Now that we’ve been through our darkest days and come out on the other side together, I figured it was time to celebrate! So for Eric’s birthday, I gave him 12 pre-planned date nights* – one for each month of the next year. Every date is different. Some are extravagant and others are just simple nights at home – but every reservation has been pre-made and pre-paid, so we have no excuse… we must go!

Eric's birthday present

Eric’s birthday present

Our first date was last night. We went to the Atlanta Fish Market and then to the Aquarium. Eric said afterwards that it was rejuvenating, and that was my hope…. that as we take time to have fun together, this will give us energy to manage our little family – because parenting is harder now. Well… Everything is harder now. But that just makes life richer :)

Here’s to a great year, and the fight for a great marriage!

2013-08-10 19.25.32

*And by the way… I stole the “date-night” idea from a friend’s Pinterest Board. Here’s the original link :)

Anne’s first day of 2nd grade

After waiting 20 minutes just to turn into the school’s parking area, we were forced by the flow of traffic to park a long distance away from the front door. So, as I was quickly trying to wheel Anne through the parking lot, across the side walks and into the school doors, I think we were stopped 4 times by teachers and/or staff yelling, “Hey Anne!!” to which Anne would reach out her arms and receive a warm hug. The hugs didn’t stop when we entered the building… oh no. Everyone seems to know Anne and Anne welcomes everyone with a hug.

This is the joy of having a special needs child. Anne isn’t fluent in the norms of society. She shows love unashamedly, and amazingly, she receives the same sort of un-filtered affection in return.

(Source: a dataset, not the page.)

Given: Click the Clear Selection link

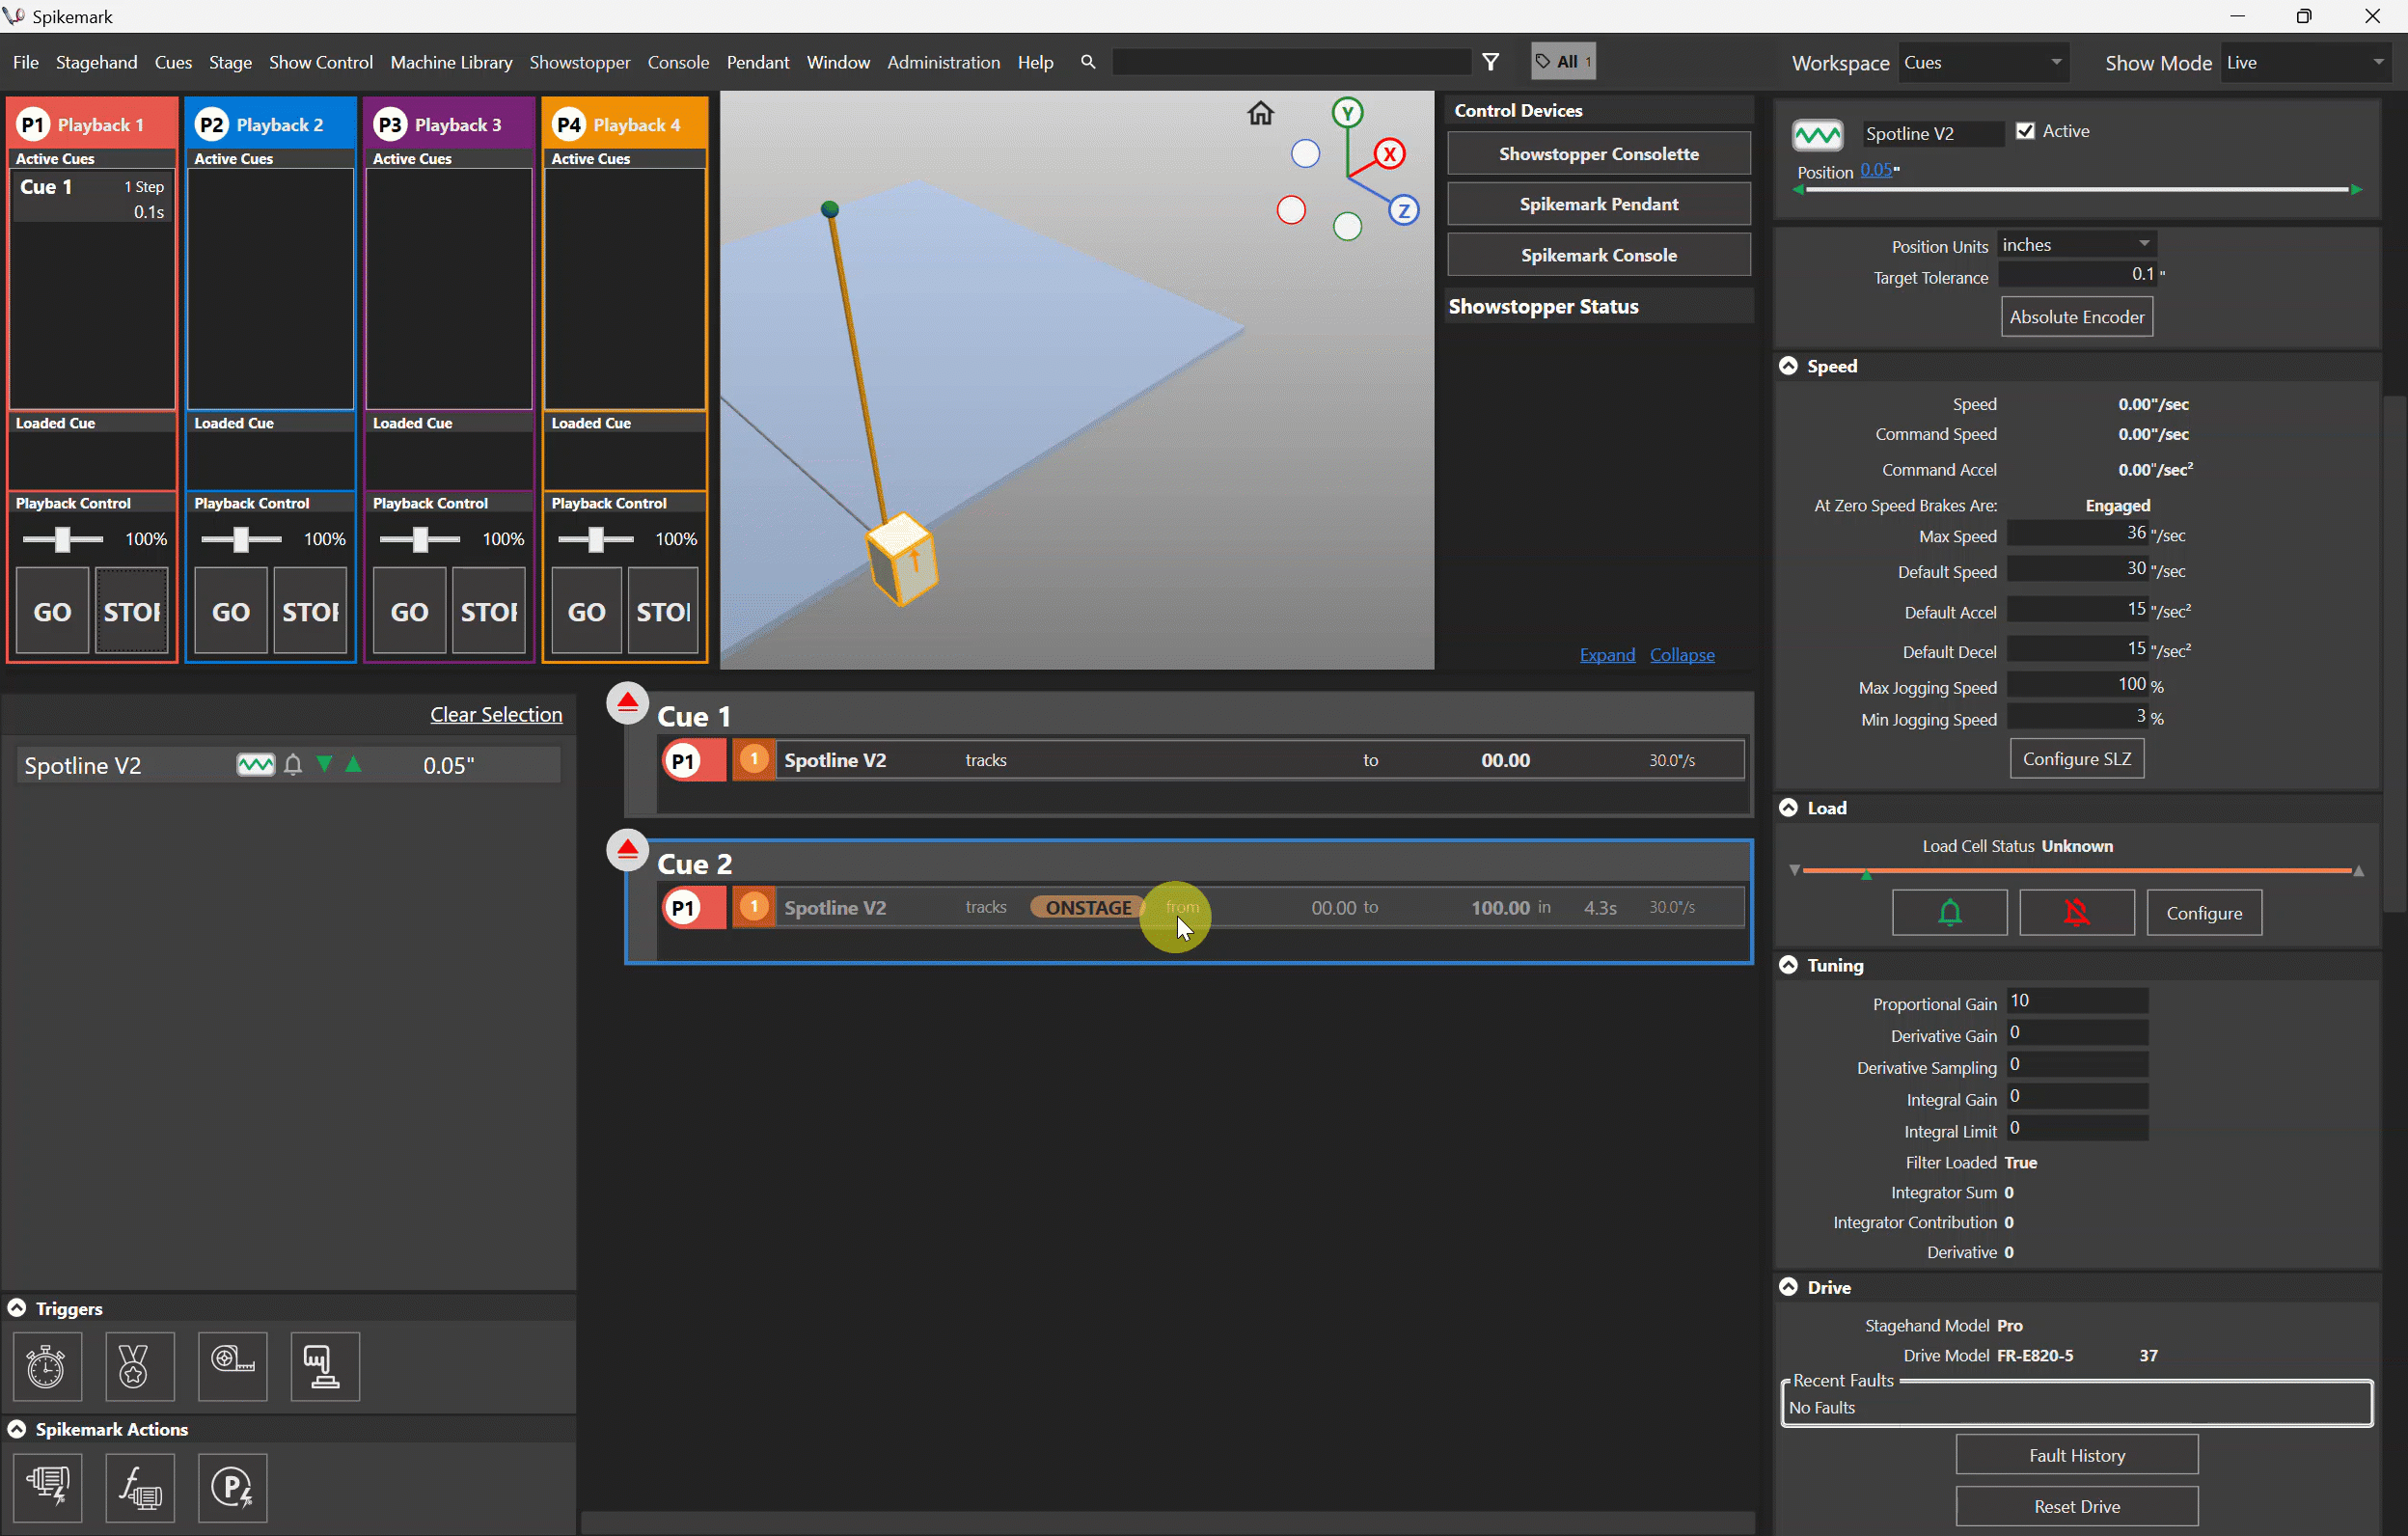Looking at the screenshot, I should (x=496, y=714).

I had to pick up Anne early from her first day of school for a Doctor’s appointment. This was a follow-up visit after a Botox treatment. (Anne receives Botox treatments in her spastic muscles to help increase her range of motion.)

This particular doctor and nursing staff have followed Anne since her days in the hospital. So… as you can imagine, Anne is just as well-loved at this doctor’s office as she is at school. Always making jokes, Anne keeps everyone laughing. Today she said…

“Why are you talking about Botox? You wanna know about Botox??? Well, I’m a girl and I always wear Botox in my hair.”

And that is why everyone loves Anne so much! She brings us so much joy!

Quick Prayer Request:
Anne’s favorite para-pro, Mrs. Bush, is not able to work with Anne because of under-staffing. Anne’s teacher is requesting an additional para-pro which hopefully will free up Mrs. Bush to work with her. That decision is under review at a meeting on August 14th. We’re praying for the best scenario to work out for Anne (and everyone else in Anne’s special needs class – including the other students and her teacher and para-pro’s).